**Passage provided:**
It is not contended by relator that any of the grounds for release specified in the statute are present in this case, except that the municipal court of Bemidji was not legally constituted, was not a ‘competent court within the meaning of the statute, and had therefore no jurisdiction to hear, try, or determine the prosecution against relator. We are of opinion that this question cannot be determined in this proceeding.

The Constitution of the state expressly authorizes the Legislature to create and establish such courts inferior to the supreme and district courts as public interests may from time to time require. Under this authority the Legislature by section 125, Rev. Laws 1905, provided for the organization of municipal courts in certain villages and cities of the state upon a compliance with the conditions therein prescribed. In April, 1905, the city council of Bemidji, a city coming within the terms of the statute, acting under and pursuant to its provisions, duly resolved that a municipal court be established in and for that city, the resolution to take effect and be of force on August 1st following. The proceedings of the council were in all things in conformity with the law, and the resolution was duly submitted to the city mayor for his approval or rejection. The mayor vetoed the resolution, whereupon, in the due course of events, it was again brought before the council for consideration in connection with the mayor's disapproval. It was then passed by unanimous vote of the council over the veto. Thereafter the court was duly constituted by the appointment of a judge and clerk, as provided for by the statute under which the council acted, who qualified and entered upon the discharge of their duties. It was before this court as thus established that relator was convicted. It is his contention that the approval of the resolution by the mayor was an essential prerequisite to the organization of the court, and, he having disapproved or vetoed the same, that was an end of the matter; that the council had no power or authority to pass the resolution over his veto, hence that the court was not legally created or established. We do not pass upon the question whether the court was legally created or intimate any opinion to the effect that it was not. The question is not reached.

**Given data:**
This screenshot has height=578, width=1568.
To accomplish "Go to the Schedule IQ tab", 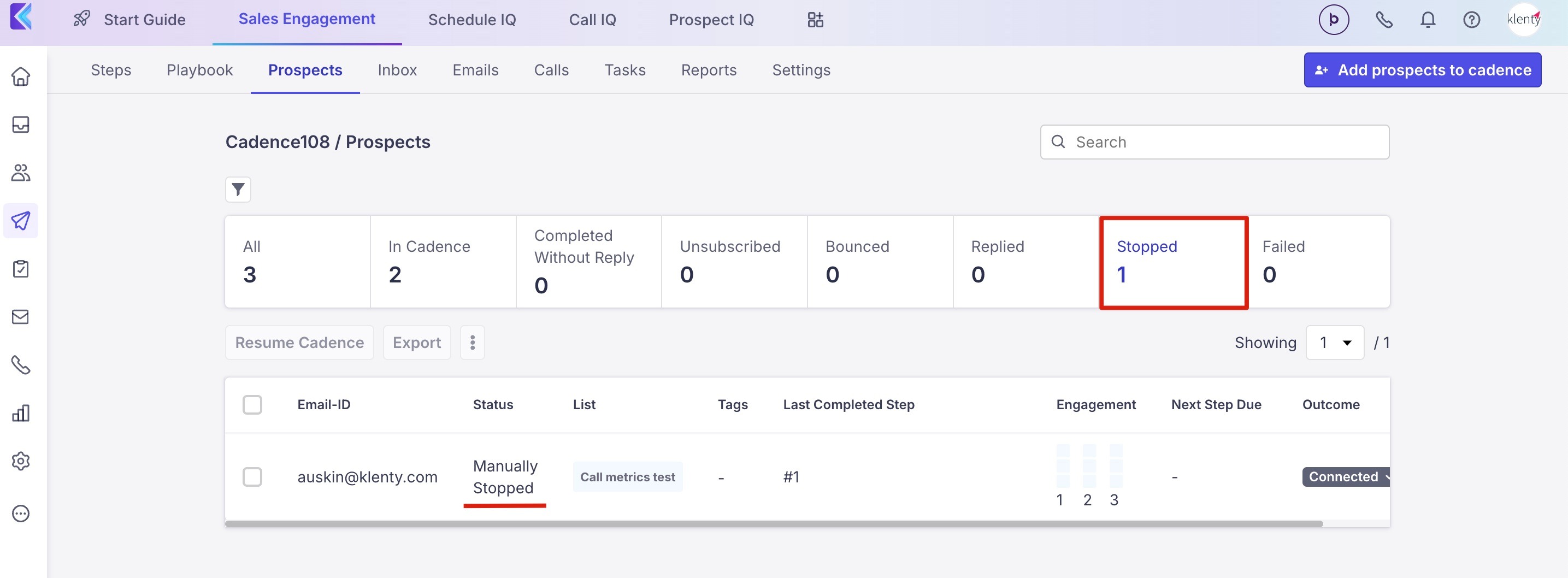I will tap(471, 20).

**The tasks:**
• 1. Retype the stretch of the court opinion from "It is not contended" through "in this proceeding.".
• 2. In order, list the steps by which the court opinion says the Bemidji municipal court came to be constituted.
• 3. Continue the court opinion from the point where it stops.

**Answers to the tasks:**
• 1.
It is not contended by relator that any of the grounds for release specified in the statute are present in this case, except that the municipal court of Bemidji was not legally constituted, was not a ‘competent court within the meaning of the statute, and had therefore no jurisdiction to hear, try, or determine the prosecution against relator. We are of opinion that this question cannot be determined in this proceeding.

• 2.
1. In April 1905, the Bemidji city council resolved that a municipal court be established for the city, effective August 1st.
2. The resolution was submitted to the mayor for approval or rejection.
3. The mayor vetoed the resolution.
4. The resolution came back before the council together with the mayor's disapproval.
5. The council passed the resolution over the veto by unanimous vote.
6. A judge and a clerk were appointed, qualified, and began their duties.

• 3.
The question whether the legal existence of a court may be inquired into on habeas corpus proceedings has been answered by different courts both in the affirmative and the negative (21 Cyc. 301); the weight of authority, however, as we view the matter, being with those courts which hold under statutes like those of this state that the writ cannot reach that question. That the right of a person to exercise the functions of a public office, who has qualified and entered upon the discharge thereof under color of authority, though his title be not good in point of law, cannot be called in question collaterally upon habeas corpus or other indirect method, is sustained by all the courts. Note to 87 Am. St. Rep. 177; Sheehan's Case, 122 Mass. 445, 23 Am. Rep. 374;In re Manning, 76 Wis. 365, 45 N. W. 26;In re Brainerd, 56 Vt. 495; Ex parte Ward, 173 U. S. 452, 19 Sup. Ct. 459, 43 L. Ed. 765;Patterson v. State, 49 N. J. Law, 326, 8 Atl. 305. No reason occurs to us why the same rule should not apply to de facto municipal corporations and de facto courts. The authorities maintaining that the legal existence of the court may thus be inquired into proceed on the theory that there can be no such thing as a de facto court. In re Norton, 64 Kan. 842, 68 Pac. 639,91 Am. St. Rep. 255. But that doctrine is not fully supported either on principle or authority, at least it is not without exceptions. Municipal corporation, although not legally organized, is still a de facto corporation. State v. District Court, 90 Minn. 118, 95 N. W. 591; St. Paul Gaslight Co. v. Village, 73 Minn. 225, 75 N. W. 1050; 1 Dillon on Municipal Corporations (4th Ed.) 43; Cooley on Constitutional Limitations, 309, 310; 20 Am. & Eng. Ency. L. 1135; Speer v. Kearney County, 88 Fed. 749, 32 C. C. A. 101;Omaha v. South Omaha, 31...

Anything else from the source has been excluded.